None of this will come as a surprise to anyone operating in the sector. What was interesting, however, was how often the same themes surfaced in conversations with different brokers throughout the day. 

When enough people tell you variations of the same story, you begin to build a much clearer picture of what’s happening. 

 

A clear understanding of market shifts 

Discussions around development finance were a really good example of this. Several brokers commented that development transactions are becoming harder to structure and place than they were a few years ago. Rising build costs, planning delays and increased scrutiny continue to place pressure on project viability, even where underlying demand remains strong. 

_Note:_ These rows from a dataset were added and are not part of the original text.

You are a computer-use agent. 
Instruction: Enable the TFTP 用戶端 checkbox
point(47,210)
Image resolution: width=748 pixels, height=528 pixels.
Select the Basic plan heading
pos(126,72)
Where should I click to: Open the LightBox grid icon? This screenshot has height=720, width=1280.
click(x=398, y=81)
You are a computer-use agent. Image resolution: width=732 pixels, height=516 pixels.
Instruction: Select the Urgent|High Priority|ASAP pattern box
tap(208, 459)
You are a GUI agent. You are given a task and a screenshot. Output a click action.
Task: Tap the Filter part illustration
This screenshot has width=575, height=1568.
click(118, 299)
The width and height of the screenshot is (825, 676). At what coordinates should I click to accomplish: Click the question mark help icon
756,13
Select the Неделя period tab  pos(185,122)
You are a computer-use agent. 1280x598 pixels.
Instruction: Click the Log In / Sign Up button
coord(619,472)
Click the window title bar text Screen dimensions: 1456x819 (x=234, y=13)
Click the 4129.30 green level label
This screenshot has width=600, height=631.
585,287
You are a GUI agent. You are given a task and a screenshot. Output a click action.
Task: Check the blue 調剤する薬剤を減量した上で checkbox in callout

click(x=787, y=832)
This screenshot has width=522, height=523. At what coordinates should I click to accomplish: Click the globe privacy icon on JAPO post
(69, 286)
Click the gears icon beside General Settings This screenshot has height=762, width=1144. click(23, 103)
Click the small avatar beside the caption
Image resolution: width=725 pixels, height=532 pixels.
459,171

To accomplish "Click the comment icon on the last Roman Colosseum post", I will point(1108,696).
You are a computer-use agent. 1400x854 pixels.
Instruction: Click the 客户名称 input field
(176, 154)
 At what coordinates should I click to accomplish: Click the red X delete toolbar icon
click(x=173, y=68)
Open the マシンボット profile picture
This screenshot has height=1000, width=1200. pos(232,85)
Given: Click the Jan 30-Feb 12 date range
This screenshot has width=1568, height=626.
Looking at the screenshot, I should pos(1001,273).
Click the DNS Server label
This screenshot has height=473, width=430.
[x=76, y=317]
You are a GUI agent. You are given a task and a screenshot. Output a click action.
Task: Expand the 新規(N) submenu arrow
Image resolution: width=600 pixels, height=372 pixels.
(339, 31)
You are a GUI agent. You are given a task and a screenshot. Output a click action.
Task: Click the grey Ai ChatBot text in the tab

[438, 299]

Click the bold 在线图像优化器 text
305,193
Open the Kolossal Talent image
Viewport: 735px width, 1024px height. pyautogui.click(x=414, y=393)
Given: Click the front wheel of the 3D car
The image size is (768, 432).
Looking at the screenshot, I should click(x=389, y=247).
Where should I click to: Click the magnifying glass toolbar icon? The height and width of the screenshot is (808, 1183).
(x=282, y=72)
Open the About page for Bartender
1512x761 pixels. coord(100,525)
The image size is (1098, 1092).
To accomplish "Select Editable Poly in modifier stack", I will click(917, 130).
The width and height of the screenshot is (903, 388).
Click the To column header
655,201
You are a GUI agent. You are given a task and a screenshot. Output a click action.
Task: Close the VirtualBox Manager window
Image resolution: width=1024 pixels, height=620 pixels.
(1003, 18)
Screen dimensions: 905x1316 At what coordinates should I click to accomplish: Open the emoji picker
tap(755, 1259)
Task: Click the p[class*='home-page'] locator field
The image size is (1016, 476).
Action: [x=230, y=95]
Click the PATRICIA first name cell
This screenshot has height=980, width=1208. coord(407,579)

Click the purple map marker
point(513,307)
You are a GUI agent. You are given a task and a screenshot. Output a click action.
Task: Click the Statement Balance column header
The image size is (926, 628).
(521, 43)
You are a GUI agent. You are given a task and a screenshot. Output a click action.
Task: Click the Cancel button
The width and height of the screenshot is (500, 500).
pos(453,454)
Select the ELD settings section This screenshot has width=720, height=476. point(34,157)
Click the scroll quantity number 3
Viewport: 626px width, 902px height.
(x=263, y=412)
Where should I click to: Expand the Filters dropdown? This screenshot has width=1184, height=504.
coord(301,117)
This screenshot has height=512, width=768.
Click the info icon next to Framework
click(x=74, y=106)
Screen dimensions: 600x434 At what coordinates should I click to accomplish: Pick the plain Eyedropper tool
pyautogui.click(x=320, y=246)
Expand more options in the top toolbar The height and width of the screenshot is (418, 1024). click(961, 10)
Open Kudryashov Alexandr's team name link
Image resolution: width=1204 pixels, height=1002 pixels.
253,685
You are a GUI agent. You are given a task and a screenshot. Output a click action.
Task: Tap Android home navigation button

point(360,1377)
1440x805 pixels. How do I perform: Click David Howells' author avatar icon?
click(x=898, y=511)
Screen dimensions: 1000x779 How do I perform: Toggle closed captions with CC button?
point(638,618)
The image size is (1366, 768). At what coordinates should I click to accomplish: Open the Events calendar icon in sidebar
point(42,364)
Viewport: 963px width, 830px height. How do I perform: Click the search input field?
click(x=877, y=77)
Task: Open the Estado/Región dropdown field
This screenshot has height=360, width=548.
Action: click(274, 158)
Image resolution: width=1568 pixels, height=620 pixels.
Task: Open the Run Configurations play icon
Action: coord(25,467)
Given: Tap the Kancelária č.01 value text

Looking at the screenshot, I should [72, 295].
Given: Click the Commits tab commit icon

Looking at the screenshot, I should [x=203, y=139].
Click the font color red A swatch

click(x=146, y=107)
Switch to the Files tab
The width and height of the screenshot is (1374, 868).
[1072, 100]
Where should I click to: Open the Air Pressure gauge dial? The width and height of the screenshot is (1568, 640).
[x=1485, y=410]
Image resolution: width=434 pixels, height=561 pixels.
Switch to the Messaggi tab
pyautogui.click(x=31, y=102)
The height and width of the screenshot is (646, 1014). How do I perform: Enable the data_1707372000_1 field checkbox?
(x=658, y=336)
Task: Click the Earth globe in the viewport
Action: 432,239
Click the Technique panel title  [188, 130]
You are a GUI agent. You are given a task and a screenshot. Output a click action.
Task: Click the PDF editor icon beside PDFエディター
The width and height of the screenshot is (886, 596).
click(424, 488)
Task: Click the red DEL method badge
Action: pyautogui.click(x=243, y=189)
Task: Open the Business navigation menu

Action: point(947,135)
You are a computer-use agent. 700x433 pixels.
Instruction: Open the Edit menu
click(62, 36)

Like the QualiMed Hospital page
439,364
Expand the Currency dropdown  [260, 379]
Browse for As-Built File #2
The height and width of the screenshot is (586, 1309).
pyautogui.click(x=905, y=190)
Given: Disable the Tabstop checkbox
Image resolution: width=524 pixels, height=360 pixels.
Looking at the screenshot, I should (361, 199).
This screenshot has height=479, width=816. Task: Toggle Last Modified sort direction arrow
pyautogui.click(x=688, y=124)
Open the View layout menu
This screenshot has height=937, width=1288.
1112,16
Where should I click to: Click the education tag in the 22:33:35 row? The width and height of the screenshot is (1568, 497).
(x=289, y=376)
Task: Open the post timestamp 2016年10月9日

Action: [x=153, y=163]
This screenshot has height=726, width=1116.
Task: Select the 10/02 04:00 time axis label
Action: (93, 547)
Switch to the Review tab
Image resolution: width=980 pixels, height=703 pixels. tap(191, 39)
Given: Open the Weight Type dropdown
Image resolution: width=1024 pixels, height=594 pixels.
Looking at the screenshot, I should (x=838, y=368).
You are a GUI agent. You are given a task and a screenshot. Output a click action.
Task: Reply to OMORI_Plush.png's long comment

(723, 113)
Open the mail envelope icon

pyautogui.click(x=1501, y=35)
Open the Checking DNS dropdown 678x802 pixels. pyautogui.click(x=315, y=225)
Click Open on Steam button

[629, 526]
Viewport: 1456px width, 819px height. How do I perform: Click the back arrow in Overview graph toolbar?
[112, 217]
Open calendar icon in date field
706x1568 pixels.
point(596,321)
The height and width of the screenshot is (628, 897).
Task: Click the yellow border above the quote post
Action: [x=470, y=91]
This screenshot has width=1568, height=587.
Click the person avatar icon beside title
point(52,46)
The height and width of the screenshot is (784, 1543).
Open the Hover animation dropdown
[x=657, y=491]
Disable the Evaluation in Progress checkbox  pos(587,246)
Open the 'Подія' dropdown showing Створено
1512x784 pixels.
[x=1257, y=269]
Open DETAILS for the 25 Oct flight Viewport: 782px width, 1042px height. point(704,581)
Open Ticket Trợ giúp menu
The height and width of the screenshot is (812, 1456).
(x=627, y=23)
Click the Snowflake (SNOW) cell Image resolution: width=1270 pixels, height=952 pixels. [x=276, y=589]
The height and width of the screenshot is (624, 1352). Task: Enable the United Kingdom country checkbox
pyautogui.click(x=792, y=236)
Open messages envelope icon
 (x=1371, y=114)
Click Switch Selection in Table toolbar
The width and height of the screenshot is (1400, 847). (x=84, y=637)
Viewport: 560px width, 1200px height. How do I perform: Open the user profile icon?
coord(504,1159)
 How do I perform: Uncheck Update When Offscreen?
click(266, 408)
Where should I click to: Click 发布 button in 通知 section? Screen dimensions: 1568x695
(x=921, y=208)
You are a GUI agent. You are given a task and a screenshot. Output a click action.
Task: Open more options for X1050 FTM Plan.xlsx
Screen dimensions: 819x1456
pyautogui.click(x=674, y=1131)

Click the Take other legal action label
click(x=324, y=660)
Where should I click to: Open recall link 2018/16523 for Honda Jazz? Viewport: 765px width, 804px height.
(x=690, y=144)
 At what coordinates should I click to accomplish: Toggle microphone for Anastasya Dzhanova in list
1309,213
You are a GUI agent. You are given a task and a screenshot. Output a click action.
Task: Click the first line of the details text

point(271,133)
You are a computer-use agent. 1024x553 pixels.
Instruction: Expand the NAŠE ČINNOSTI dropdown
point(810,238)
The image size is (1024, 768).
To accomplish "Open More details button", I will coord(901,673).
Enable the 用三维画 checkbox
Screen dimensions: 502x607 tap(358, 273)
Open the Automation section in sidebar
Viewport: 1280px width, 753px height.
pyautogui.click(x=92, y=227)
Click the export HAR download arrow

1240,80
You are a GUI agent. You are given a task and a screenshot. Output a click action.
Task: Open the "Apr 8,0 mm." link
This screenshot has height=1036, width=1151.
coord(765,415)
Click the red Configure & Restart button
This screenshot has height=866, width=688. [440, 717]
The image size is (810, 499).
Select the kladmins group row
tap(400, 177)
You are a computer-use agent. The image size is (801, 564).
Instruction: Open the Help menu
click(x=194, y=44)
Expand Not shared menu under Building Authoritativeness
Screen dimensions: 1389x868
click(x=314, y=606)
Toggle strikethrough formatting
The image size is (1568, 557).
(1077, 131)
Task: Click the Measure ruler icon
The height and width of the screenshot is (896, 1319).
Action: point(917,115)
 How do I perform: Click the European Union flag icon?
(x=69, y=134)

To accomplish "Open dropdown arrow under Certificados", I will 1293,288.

The conversation wasn’t really about whether development finance remains available. It was about understanding how lenders, such as ourselves, are assessing risk, how viability is being viewed and what we need to see before committing capital. 

Brokers often need clarity on how lenders are approaching risk, whether appetite remains consistent when a transaction becomes more complex and how decisions are made when circumstances change during a deal. 

Technology has undoubtedly improved communication. It has made information more accessible and allowed brokers to engage with lenders more efficiently than ever before. However, it has not replaced trust and it has not replaced judgement. 

Having been in this market since 1992, we’ve seen enough cycles to know that conditions rarely move in straight lines. Borrower behaviour evolves and lender appetite changes over time, but the value of relationships tends to remain remarkably consistent. 

Thinking back to the feedback from this year’s Expo, the most useful discussions were not about product launches or marketing messages. They were conversations about transactions, challenges, opportunities and where the market may be heading next.